Collected data:
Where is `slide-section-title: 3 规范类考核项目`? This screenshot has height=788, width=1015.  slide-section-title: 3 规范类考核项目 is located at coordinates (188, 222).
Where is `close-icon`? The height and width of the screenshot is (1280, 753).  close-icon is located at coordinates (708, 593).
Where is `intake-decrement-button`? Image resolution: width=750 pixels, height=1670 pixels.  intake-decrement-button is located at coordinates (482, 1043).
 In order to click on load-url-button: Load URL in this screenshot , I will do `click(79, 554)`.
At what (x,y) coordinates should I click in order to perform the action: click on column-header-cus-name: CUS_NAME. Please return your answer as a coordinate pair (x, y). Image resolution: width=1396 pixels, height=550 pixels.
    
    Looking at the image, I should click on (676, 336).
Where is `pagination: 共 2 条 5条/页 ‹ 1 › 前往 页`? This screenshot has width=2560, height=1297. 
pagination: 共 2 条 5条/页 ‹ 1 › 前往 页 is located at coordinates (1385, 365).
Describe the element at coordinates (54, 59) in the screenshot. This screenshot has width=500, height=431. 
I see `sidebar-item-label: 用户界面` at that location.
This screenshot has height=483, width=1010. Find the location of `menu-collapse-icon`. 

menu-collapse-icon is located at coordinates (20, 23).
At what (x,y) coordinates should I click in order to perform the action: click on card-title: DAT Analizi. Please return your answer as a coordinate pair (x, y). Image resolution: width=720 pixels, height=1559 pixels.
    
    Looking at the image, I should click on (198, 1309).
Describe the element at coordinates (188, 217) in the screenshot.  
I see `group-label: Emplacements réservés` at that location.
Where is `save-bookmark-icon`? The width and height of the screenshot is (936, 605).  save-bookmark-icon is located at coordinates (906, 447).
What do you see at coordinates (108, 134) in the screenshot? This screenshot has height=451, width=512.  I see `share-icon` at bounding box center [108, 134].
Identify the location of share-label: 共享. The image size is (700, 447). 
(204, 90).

Directive: Reproduce all of the collected data above line for line, without changing anything.

Task response:
Where is `slide-section-title: 3 规范类考核项目`? This screenshot has height=788, width=1015.  slide-section-title: 3 规范类考核项目 is located at coordinates (188, 222).
Where is `close-icon`? The height and width of the screenshot is (1280, 753).  close-icon is located at coordinates (708, 593).
Where is `intake-decrement-button`? Image resolution: width=750 pixels, height=1670 pixels.  intake-decrement-button is located at coordinates (482, 1043).
 In order to click on load-url-button: Load URL in this screenshot , I will do `click(79, 554)`.
At what (x,y) coordinates should I click in order to perform the action: click on column-header-cus-name: CUS_NAME. Please return your answer as a coordinate pair (x, y). Image resolution: width=1396 pixels, height=550 pixels.
    
    Looking at the image, I should click on (676, 336).
Where is `pagination: 共 2 条 5条/页 ‹ 1 › 前往 页`? This screenshot has width=2560, height=1297. 
pagination: 共 2 条 5条/页 ‹ 1 › 前往 页 is located at coordinates (1385, 365).
Describe the element at coordinates (54, 59) in the screenshot. This screenshot has width=500, height=431. 
I see `sidebar-item-label: 用户界面` at that location.
This screenshot has height=483, width=1010. Find the location of `menu-collapse-icon`. 

menu-collapse-icon is located at coordinates (20, 23).
At what (x,y) coordinates should I click in order to perform the action: click on card-title: DAT Analizi. Please return your answer as a coordinate pair (x, y). Image resolution: width=720 pixels, height=1559 pixels.
    
    Looking at the image, I should click on (198, 1309).
Describe the element at coordinates (188, 217) in the screenshot.  
I see `group-label: Emplacements réservés` at that location.
Where is `save-bookmark-icon`? The width and height of the screenshot is (936, 605).  save-bookmark-icon is located at coordinates (906, 447).
What do you see at coordinates (108, 134) in the screenshot? This screenshot has height=451, width=512.  I see `share-icon` at bounding box center [108, 134].
Identify the location of share-label: 共享. The image size is (700, 447). 
(204, 90).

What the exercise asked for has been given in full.